The Navy now regularly engages with its top 50 suppliers to let them know what the service might need in the future, he said.

The service is working on its Naval Sustainment System-Supply program, a multi-year plan that kicked off in 2020 to streamline and take control of the service’s supply chain, Wendelken said. That campaign is “making good progress,” he said.

Meanwhile, Lockheed Martin has some 8,600 suppliers, Lilly said.

The company has accelerated payments every week to them since April 2020 — an average of about $430 million a week — to ensure those companies remained stable.

“We tried to make sure that we target that cash to the right places,” she said.

Like the Navy, many of these small- or medium-sized businesses are single source suppliers, she added.

Maxwell said the Defense Department needs to have visibility into the supply chain.

The “supply web is only effective if you’re actually able to see what’s on it, where it’s at and what options you have to move and maneuver,” he said.

The “resilient, integrated logistics command and control concept” calls for the Pentagon to have better insight into the supply chain. If an item is taken out of a node, logisticians can understand where they can find alternative sources, or alternative methods of delivery if needed, he said.
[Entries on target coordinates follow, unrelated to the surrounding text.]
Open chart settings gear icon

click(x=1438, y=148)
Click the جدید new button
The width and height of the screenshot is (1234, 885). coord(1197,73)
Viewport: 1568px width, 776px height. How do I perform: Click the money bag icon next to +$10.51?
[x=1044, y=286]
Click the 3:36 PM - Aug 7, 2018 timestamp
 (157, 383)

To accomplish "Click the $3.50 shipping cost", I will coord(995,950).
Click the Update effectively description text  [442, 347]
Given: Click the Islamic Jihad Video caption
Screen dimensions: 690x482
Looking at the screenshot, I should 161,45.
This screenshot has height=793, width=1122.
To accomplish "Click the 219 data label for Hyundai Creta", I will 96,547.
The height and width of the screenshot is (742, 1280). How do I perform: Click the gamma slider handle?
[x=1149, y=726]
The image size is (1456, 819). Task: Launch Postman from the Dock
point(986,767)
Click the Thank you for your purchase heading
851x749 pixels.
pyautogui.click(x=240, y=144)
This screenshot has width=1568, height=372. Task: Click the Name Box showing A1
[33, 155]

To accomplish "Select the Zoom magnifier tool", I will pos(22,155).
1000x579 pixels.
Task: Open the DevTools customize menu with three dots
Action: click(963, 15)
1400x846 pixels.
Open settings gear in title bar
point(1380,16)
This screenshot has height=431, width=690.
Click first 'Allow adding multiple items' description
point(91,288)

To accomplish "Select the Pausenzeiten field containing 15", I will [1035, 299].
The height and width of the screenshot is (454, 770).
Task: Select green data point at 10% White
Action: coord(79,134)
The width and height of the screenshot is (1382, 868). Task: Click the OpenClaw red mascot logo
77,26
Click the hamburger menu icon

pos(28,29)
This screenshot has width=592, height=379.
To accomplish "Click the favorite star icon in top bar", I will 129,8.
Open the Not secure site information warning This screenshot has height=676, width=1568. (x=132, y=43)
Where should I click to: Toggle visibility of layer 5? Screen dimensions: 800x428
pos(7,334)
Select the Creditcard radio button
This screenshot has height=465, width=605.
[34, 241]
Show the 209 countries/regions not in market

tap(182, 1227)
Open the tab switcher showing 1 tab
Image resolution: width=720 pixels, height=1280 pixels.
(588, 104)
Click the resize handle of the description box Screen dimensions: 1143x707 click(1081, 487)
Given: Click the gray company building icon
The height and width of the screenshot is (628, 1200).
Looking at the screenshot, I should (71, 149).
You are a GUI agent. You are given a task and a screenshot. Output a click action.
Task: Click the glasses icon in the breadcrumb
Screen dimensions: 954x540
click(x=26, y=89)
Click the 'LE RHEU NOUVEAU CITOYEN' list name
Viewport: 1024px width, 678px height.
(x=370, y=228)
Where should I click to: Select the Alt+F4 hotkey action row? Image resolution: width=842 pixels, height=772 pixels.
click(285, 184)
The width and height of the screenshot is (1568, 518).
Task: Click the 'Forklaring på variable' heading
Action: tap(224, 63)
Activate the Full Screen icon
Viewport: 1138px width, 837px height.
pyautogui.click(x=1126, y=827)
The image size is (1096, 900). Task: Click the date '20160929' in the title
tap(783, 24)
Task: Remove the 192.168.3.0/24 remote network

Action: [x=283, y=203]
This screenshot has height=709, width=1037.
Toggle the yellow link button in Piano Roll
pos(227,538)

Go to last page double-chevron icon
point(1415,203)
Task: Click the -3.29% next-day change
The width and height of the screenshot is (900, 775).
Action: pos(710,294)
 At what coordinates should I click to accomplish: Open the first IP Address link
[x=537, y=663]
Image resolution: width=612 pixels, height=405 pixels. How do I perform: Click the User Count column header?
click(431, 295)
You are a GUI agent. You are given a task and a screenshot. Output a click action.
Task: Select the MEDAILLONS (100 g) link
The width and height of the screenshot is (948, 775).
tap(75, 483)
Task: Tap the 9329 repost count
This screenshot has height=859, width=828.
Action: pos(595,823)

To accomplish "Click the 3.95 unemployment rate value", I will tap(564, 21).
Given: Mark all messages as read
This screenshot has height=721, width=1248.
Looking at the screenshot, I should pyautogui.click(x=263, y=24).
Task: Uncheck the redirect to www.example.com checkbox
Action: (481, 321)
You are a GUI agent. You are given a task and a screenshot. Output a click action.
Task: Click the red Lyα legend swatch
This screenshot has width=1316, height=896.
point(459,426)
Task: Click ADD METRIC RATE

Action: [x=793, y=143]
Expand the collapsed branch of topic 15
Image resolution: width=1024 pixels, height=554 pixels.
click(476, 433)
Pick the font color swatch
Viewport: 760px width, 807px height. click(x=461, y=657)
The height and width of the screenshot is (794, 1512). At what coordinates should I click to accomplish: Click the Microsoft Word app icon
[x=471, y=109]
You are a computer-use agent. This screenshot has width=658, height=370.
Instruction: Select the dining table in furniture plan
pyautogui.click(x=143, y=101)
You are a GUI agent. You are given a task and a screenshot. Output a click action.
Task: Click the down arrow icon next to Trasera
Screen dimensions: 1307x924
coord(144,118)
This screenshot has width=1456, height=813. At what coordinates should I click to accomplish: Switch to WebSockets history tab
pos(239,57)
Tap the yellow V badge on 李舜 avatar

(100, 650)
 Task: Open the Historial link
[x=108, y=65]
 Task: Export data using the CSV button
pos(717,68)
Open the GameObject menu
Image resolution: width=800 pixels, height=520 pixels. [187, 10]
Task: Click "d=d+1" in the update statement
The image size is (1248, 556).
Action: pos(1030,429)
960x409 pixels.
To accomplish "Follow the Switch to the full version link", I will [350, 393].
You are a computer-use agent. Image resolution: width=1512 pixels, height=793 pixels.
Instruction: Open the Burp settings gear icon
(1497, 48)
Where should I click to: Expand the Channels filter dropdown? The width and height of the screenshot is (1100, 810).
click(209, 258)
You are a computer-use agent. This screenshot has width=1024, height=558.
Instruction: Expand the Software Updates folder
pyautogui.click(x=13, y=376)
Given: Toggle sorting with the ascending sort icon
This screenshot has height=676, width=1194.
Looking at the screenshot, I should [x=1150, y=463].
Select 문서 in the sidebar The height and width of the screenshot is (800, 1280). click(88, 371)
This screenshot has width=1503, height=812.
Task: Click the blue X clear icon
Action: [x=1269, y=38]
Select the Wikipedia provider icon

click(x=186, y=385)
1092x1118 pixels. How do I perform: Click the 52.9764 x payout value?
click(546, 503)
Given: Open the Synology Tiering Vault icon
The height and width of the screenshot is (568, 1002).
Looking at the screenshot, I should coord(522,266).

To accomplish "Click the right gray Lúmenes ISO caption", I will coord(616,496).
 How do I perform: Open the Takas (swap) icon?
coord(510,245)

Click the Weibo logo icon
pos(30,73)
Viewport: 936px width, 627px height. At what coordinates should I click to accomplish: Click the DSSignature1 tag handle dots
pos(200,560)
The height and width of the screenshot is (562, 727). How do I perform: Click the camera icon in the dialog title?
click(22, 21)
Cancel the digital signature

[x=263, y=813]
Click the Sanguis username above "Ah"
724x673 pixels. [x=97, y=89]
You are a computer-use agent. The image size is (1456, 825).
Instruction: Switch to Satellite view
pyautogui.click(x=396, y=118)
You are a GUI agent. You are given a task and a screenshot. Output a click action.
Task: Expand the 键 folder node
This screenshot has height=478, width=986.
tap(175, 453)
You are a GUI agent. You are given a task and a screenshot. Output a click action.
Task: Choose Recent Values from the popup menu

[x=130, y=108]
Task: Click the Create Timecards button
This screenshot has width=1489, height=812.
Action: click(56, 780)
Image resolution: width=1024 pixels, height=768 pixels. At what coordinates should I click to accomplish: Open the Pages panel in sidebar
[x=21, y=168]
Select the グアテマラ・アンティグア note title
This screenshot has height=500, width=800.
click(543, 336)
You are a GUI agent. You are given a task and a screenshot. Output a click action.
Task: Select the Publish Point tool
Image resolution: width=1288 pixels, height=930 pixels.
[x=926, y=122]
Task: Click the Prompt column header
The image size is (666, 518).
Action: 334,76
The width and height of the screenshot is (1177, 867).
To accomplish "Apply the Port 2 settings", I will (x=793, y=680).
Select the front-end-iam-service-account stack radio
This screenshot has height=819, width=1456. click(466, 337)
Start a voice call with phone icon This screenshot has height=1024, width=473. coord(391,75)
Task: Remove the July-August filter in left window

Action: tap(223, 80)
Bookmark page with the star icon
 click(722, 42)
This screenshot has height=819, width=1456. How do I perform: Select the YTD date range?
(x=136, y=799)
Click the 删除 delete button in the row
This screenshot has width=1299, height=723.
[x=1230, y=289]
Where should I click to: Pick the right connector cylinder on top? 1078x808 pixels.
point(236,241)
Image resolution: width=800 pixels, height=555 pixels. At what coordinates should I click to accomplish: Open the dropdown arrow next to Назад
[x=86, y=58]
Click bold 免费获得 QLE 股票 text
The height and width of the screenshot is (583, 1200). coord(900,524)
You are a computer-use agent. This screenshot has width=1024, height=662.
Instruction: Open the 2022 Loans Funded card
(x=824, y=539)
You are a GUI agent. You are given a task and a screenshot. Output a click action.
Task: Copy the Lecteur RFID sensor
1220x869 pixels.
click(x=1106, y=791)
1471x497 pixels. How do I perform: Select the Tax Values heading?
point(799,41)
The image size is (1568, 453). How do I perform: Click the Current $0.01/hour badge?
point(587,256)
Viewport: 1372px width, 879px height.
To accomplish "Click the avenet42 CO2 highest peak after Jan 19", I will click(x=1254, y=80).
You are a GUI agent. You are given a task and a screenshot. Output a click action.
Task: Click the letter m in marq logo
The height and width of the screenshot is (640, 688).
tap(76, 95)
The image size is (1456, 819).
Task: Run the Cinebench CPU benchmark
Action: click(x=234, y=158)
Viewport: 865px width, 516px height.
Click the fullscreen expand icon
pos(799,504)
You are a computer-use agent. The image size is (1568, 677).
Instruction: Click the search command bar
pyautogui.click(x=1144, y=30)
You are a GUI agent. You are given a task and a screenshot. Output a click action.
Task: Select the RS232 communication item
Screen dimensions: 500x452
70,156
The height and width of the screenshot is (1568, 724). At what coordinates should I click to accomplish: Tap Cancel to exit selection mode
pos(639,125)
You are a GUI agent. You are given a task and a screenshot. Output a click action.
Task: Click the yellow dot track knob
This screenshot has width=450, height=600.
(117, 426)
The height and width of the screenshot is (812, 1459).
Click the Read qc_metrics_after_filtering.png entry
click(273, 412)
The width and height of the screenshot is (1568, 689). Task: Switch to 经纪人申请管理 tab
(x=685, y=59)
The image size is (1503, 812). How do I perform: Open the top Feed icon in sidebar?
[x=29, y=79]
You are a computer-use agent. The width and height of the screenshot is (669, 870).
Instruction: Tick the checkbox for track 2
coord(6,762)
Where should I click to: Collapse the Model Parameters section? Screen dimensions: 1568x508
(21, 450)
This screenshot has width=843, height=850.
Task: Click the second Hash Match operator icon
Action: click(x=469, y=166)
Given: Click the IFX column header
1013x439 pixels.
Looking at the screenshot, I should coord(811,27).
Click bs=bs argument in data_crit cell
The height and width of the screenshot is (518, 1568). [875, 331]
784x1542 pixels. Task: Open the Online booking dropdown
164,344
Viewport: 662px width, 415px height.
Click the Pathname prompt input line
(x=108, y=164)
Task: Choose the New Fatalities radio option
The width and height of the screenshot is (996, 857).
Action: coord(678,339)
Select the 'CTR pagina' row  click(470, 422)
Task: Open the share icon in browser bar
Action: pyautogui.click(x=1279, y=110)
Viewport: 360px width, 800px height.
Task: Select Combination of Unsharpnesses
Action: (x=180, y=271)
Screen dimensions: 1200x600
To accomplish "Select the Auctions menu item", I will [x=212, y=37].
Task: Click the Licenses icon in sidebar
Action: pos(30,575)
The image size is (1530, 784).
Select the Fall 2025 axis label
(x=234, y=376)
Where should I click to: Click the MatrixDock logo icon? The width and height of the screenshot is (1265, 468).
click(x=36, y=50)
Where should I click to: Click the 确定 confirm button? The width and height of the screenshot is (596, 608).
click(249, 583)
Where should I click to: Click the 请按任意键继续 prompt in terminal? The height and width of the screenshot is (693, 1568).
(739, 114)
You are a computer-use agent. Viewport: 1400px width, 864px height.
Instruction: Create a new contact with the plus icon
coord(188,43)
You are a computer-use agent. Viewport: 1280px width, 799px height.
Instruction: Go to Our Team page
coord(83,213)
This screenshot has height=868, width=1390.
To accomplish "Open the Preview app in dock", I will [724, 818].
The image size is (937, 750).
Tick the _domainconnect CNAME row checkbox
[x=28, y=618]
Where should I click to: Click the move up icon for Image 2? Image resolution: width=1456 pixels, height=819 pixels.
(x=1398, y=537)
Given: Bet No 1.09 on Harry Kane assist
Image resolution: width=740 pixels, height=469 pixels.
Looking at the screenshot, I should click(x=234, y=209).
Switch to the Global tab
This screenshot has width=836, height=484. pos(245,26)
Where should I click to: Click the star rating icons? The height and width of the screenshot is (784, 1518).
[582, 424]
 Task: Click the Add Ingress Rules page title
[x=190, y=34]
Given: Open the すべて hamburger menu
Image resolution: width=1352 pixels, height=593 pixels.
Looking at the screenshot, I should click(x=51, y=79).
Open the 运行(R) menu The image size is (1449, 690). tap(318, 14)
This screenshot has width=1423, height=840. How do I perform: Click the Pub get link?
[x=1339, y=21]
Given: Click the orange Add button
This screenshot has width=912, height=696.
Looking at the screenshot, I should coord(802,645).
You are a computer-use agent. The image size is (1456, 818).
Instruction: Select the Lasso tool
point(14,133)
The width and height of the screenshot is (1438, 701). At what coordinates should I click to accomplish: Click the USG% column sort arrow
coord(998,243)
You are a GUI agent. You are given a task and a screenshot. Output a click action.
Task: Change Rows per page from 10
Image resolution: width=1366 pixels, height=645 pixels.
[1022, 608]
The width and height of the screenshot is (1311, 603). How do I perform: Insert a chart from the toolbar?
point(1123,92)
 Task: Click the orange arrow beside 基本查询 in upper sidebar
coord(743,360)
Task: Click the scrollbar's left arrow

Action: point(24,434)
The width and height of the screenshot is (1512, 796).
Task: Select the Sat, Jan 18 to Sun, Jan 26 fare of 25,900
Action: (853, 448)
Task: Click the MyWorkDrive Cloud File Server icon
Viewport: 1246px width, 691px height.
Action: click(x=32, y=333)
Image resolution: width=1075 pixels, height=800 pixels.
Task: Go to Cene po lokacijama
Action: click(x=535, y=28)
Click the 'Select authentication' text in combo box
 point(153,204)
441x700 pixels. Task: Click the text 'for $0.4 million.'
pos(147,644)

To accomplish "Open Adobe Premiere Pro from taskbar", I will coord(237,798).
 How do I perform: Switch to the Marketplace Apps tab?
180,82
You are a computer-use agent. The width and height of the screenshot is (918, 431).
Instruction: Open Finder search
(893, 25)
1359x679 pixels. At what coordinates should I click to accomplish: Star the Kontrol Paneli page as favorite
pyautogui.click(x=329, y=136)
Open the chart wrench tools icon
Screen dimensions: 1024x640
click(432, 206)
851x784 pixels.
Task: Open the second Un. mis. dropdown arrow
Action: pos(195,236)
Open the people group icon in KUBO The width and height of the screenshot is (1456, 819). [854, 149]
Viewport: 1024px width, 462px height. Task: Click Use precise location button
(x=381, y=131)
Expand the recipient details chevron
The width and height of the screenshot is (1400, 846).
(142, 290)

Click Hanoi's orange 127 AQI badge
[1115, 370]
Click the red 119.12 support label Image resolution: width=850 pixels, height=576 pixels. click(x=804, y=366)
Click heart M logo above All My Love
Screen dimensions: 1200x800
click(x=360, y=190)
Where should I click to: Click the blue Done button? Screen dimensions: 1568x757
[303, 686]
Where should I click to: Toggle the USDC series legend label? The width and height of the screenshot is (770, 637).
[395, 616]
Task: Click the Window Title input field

Cybersecurity must also be part of supply chain resiliency as logistical information travels through both commercial and protected military networks and must be protected, he added.

Mercogliano said a massive cyberattack on the supply chain could be devasting and brings up a more dire scenario: What if someone tries to disrupt supply chains on purpose?

Maxwell responded that “we are living in a contested logistics environment today,” citing all the myriad problems mentioned.

However, it calls into question: “What real capacity can we bring to bear in a contested environment where you have an adversary that is also trying to disrupt what you’re doing?" he asked.

“It’s requiring us to start thinking about the ability to be able to distribute and deliver in faster and smaller force packages than what we’ve traditionally thought about and traditionally done,” Maxwell said.

Wendelken added: “We don’t have the luxury of 20 years to get this all squared away and corrected, so I think our continued engagement with industry is critical.”

Mercogliano said, “Every time we try to get a handle on [the supply chain issue] — and we think we’re coming back down from it — the next black swan event hits us,” he said.

“There is obviously a flock of these black swans because they just keep hitting one after the other,” he added.